After some research, we found that we need to have the user on each node. So we did this step for each node (master2, worker1, worker2) on the OS:
$ adduser dev1 $ addgroup sentry_dev $ usermod -a -G sentry_dev dev1
Now we have access to Impala tables, but that means we have to create each new user on each OS node manually. Thus the more user we have, the more complicated it could be to manage it, if we have 20 users and 10 nodes etc.

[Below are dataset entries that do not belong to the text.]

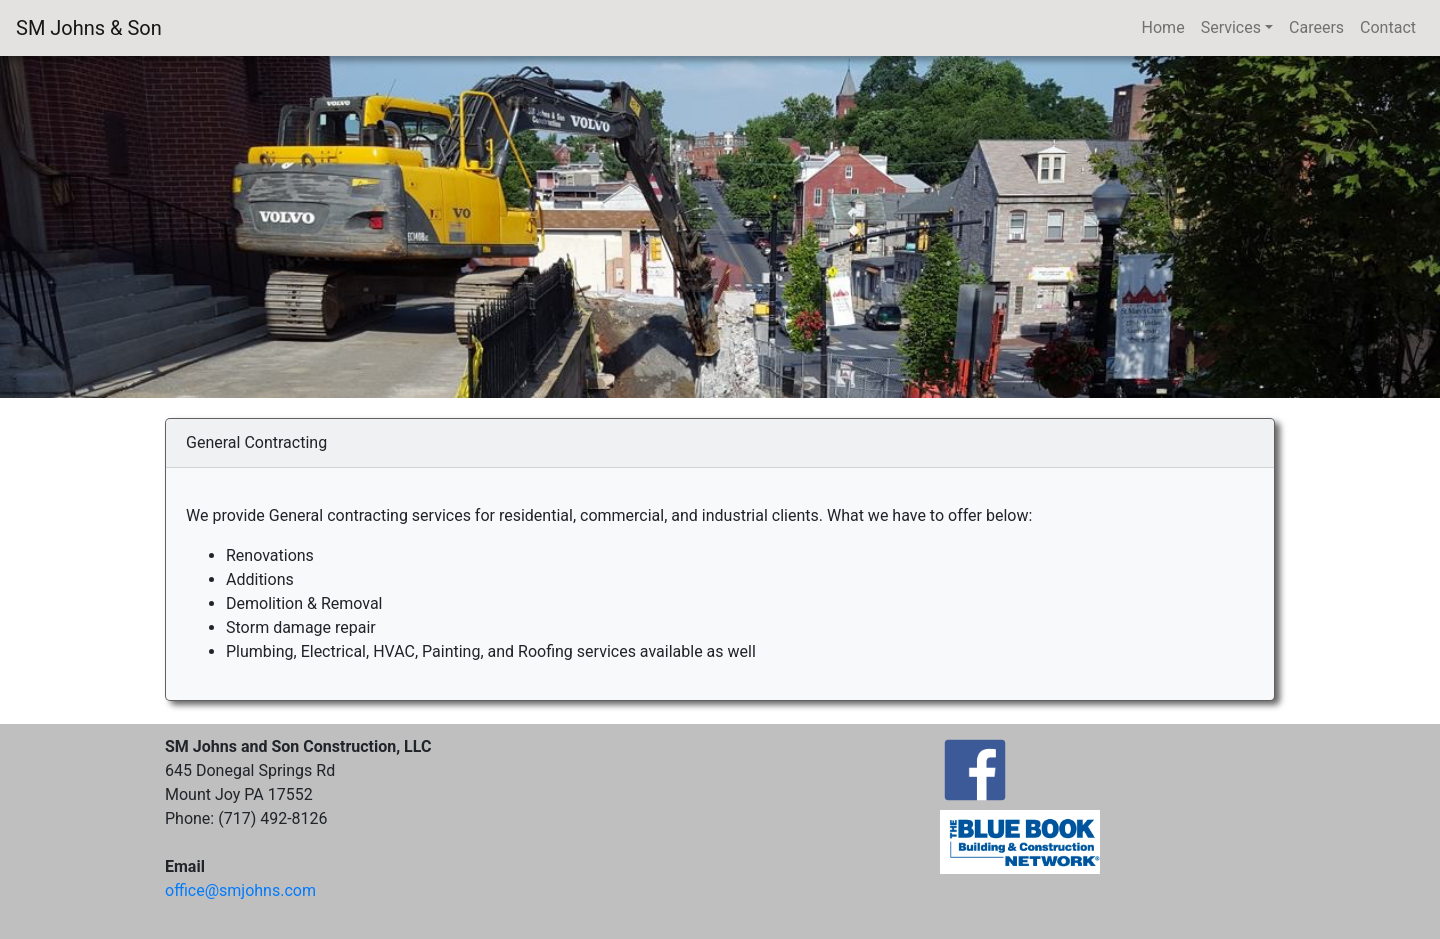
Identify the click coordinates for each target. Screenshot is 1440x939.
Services (1231, 27)
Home (1163, 27)
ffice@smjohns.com (240, 890)
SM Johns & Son (89, 28)
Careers (1316, 27)
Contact (1388, 27)
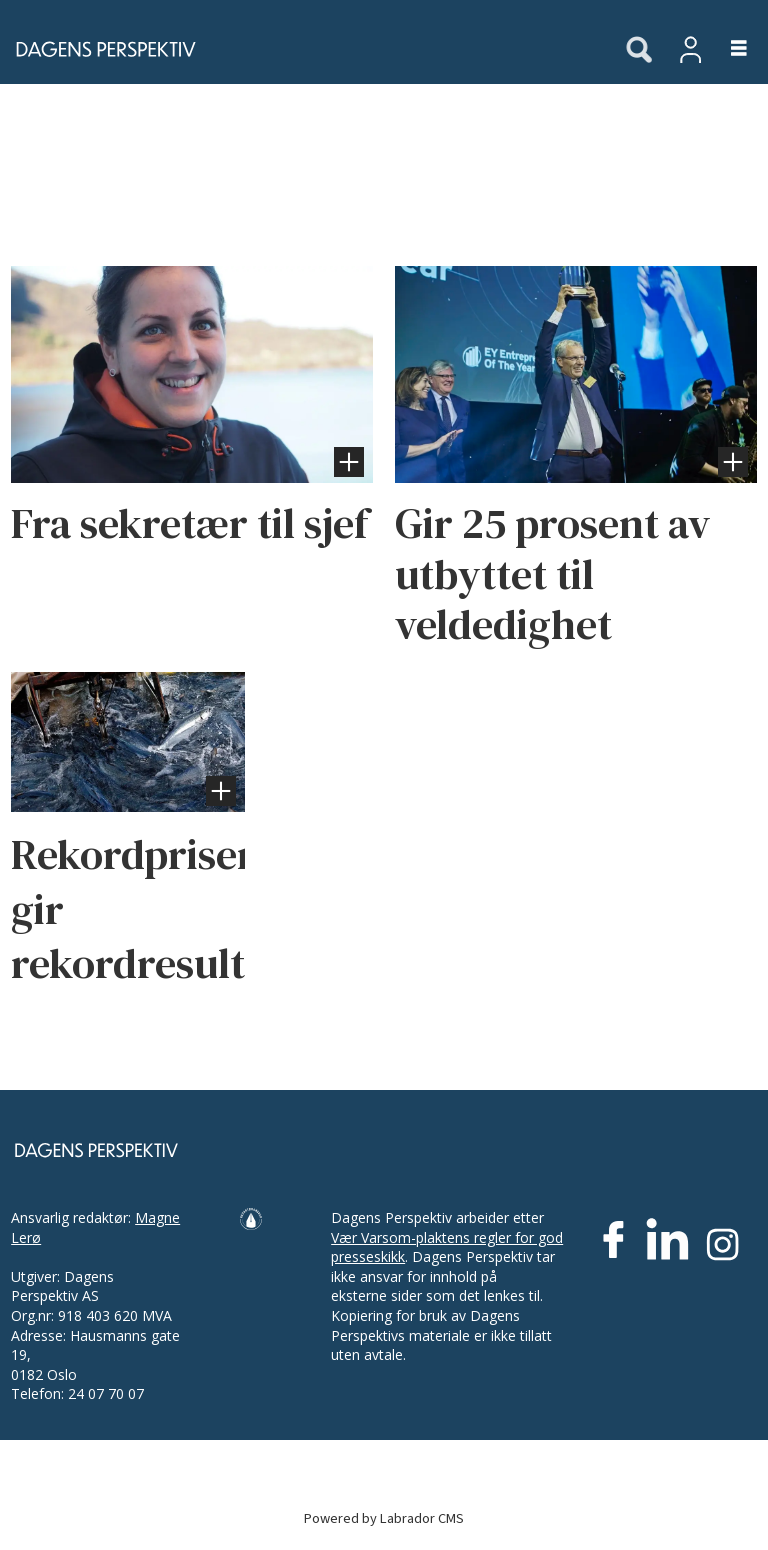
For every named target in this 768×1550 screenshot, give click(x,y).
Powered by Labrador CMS (384, 1518)
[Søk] (639, 51)
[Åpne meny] (727, 49)
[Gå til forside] (100, 49)
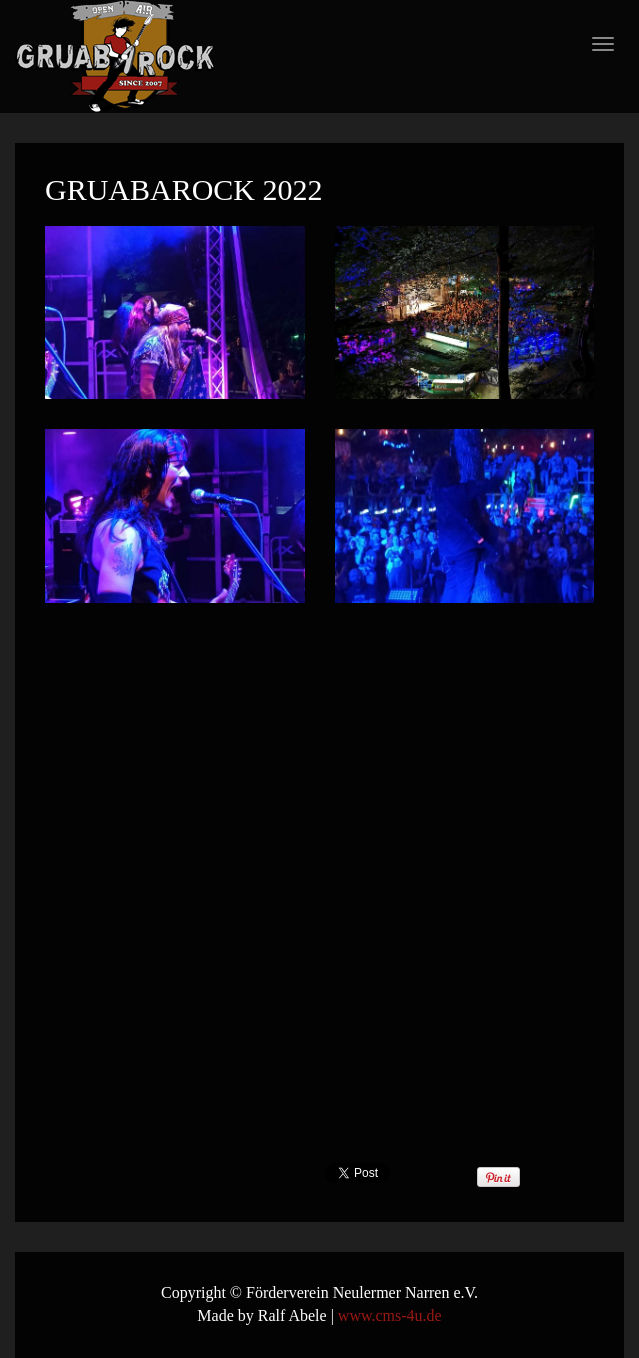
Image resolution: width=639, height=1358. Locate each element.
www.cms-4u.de (390, 1315)
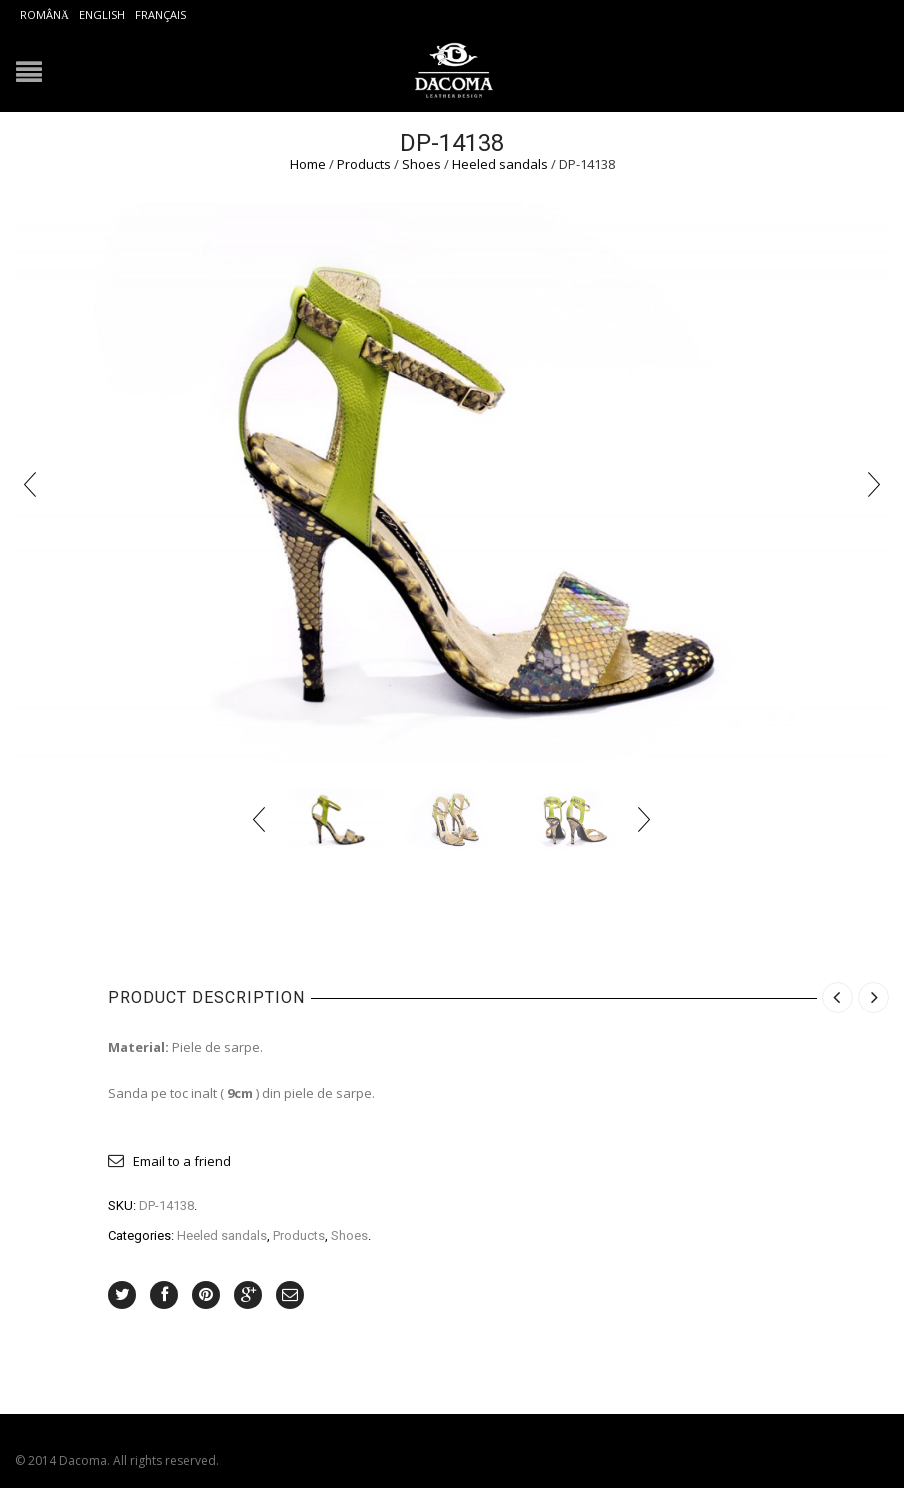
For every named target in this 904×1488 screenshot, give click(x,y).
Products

Do you have a better solution? Is there something wrong in our configuration?
07-23-2018 05:36 AM
07-23-2018 10:51 AM
Regarding multiple user creation on multiple nodes, you have to use configuration tools like puppet, chef, ansible, etc
You were asking only about creating a new user in each node, but in real time, your requirement will be extended as follows:
1. Create/modify user at each node
2. Setup temporary password if you don't have sso
3. Create/modify multiple user-groups at each node (admin group, developer group, tester group, analyst, etc)
4. Assign each user to the corresponding user-groups
5. Create a home directory to the each user, setup quota if needed
6. Setup permission & owner to each home directory (as other user should not access)
There are so many other activities we can do with this tool, but i've listed few based on your requirement... hope it will help
07-24-2018 11:11 AM
As mentioned by others, there are some options to ease the management of users and groups.
Common ones are:
1 - SSSD, IPA, Centrify OS level integration so that application calls to the OS are handled by those apps to make queries to a central LDAP source. This requires a good deal of configuration, but it is a robust, enterprise-grade solution
2 - Manage your group and passwd files with automation tools like puppet, chef, etc. (mod once, "push out" changes to all hosts)
3 - Configure LdapGroupsMapping in HDFS so that hadoop services will do group lookups directly to LDAP.
NOTE: If you intend on letting users run jobs directly on YARN, you will still need to create local users on each host with a NodeManager since contains require the os user to be present.